Most of the tests are enthusiastically marketed, boasting of their ability to accurately detect whether someone has previously been infected with the Sars-CoV-2 virus. The painstaking job of proving whether the tests do what they say has failed to a worldwide network of 12 independent centers, of which Koopmans’s team is one.
“There are now more than 200 tests being offered and that number is increasing by the day,” she says. “Because people want to have testing up and running fast, there’s this massive, almost aggressive marketing of test kits that promise a lot, but they haven’t gone through proper scrutiny.”
NHS doctors use a diagnostic called a polymerase chain reaction (PCR) test – which picks up traces of the virus’s genetic material in oral or nasal swabs – to confirm suspected cases of Covid-19. However, PCR tests only work when the virus is still present in the body.
The aim of using antibody tests is to conduct what is known as serosurveillance or a serosurvey. This means testing a sample of a population to get an indication of how prevalent Covid-19 infections have been, including those who have been asymptomatic or only suffered mild symptoms.

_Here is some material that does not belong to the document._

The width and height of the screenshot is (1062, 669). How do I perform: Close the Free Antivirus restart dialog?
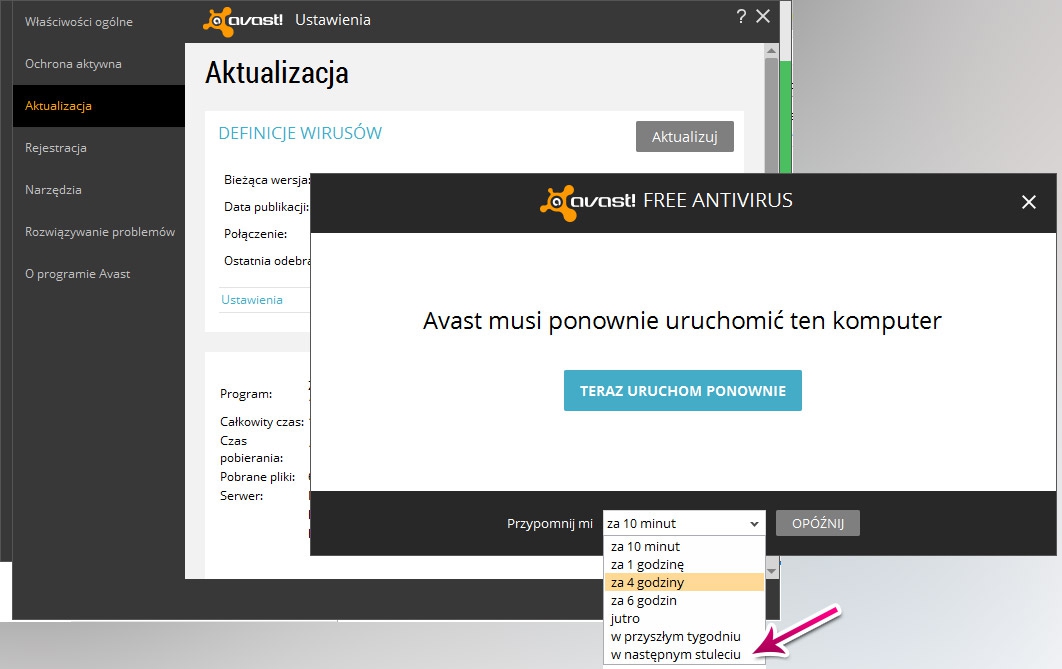point(1029,202)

Antibody tests search for the Y-shaped proteins produced by the body in response to an infection that linger (in some cases permanently) in the blood for some time after recovery.
The hope is that policymakers will be able to obtain accurate models of how far the epidemic has spread, and what the real infection tallies are, a topic that has become increasingly heated in recent weeks. At the start of April, Bruce Aylward – the World Health Organization delegate assessing China’s response to the outbreak – declared that there was no evidence that current infection statistics are only the “tip of a grand iceberg” and suggested that the virus had only affected a very small proportion of communities. I have cited a study done in Guangdong province where 320,000 swab samples were retested for Covid-19, with less than 0.5% turning out to be positive.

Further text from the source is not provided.